I have little interest in petitions. They are by nature backwards looking. To get a group of people to sign onto something they have to either understand it or be driven by the charisma of the leaders. In this case, I assume the first. The contents of the petition must be stable and old enough that everyone has worked out the details. That’s the case with all the technical petitions I can think of, although admittedly that’s just a handful like the VB6 petition.
When it comes to the appalling scenario where we have at least 14 major categories of data access strategies in use in new projects today, we need the Microsoft teams to look forward and be creative in combining the best set of techniques – NOT pick one of the existing strategies and latch on to it because it came from the group that yelled the loudest.
Entity approaches are good because they better separate the business and data sides of our middle tiers. But they are also inherently difficult and inaccessible to most programmers. Entity Framework’s goal must be to bridge this gap. That means being extremely creative in picking its battles to reach toward the real world developer – not copy a strategy that is available to that developer today and fails (the combination of NHibernate and other tools used in a specific style of development). The failure is not because NHibernate is an Open Source tool. It’s not because people don’t know about it. If it worked in the majority of shops it would burn through our industry like wildfire. Why don’t you use them? Because they do not fit your development environment! This is not an easy problem that someone’s solved and Microsoft is looking the other way. It’s an incredibly hard problem – how do I know? I’ve been working on occasionally novel solutions to the problems for 20 years.
Entity Framework has issues. This is not news. It’s not even news to the Entity Framework team.
- EF is not a failure because it doesn’t fit TDD development
- EF is not a failure because business logic goes into partial classes
- EF is not a failure because it treats data as an important part of biz objects
- EF is not a failure because it accepts that most people do data first development
- EF is not a failure because lazy loading is hard – lazy loading can destroy performance
- EF is not a failure because its design tools are 1.0 level
- EF is not a failure because it has a poor strategy for merging into source control
All of these are potentially issues, but it’s critical, essential, I cannot yell this loud enough – Entity Frameworks must not be designed for the group that is best organized and screams the loudest. This already happened once with the disastrous IPOCO attempt that helped no one and wasted a lot of manpower that could have improved mapping and provided better metadata.

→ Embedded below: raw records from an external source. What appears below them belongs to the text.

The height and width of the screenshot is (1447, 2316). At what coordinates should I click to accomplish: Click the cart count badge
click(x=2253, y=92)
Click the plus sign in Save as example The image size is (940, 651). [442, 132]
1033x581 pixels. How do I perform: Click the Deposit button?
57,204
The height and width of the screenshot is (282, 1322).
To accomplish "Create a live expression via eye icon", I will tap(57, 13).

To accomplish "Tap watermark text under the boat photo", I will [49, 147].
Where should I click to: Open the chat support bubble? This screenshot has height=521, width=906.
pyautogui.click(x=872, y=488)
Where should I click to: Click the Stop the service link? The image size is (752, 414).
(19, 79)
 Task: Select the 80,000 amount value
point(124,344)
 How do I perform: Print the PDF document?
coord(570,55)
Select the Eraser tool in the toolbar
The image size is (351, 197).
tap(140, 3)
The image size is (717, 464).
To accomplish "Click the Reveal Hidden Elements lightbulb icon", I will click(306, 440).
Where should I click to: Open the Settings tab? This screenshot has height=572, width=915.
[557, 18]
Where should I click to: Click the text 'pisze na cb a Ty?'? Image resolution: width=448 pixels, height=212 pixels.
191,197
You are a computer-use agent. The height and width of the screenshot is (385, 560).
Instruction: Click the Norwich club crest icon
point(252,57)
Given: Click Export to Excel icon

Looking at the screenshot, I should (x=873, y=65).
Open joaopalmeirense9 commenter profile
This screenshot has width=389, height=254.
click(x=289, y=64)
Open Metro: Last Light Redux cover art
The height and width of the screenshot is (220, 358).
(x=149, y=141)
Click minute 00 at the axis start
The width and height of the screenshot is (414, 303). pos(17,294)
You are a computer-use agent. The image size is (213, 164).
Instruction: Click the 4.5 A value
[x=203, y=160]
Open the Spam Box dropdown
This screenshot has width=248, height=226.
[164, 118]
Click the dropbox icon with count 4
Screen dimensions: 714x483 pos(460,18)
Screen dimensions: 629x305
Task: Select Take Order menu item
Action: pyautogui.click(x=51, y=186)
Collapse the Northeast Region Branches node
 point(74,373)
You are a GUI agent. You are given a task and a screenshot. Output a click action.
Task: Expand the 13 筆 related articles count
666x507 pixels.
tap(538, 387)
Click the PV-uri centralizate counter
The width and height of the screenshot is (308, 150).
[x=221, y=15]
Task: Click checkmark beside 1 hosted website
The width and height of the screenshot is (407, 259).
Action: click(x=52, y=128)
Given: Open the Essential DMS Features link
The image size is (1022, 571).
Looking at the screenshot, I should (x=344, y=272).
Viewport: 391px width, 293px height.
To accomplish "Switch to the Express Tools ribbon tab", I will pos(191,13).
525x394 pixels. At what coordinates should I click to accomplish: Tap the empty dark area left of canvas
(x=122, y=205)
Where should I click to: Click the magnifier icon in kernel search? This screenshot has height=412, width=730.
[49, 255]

But then I’m sort of caught in a corner, because an important point of the petition is correct. Be cautions with EF. Do not jump into Entity Framework because of Microsoft marketing. It’s a tough platform that will get a little easier when the current spasm of books comes out. The niche is pretty narrow and if you step off the boards, the quicksand can be pretty deep. Treat it like what it is - an amazingly large and complex project that is being released as a 1.0 product. It’s an infant. The metadata and mapping still stink. Look at it as Microsoft’s current future direction, but remember how many current future directions we’ve had over the last 15 years (around ten) and remain skeptical.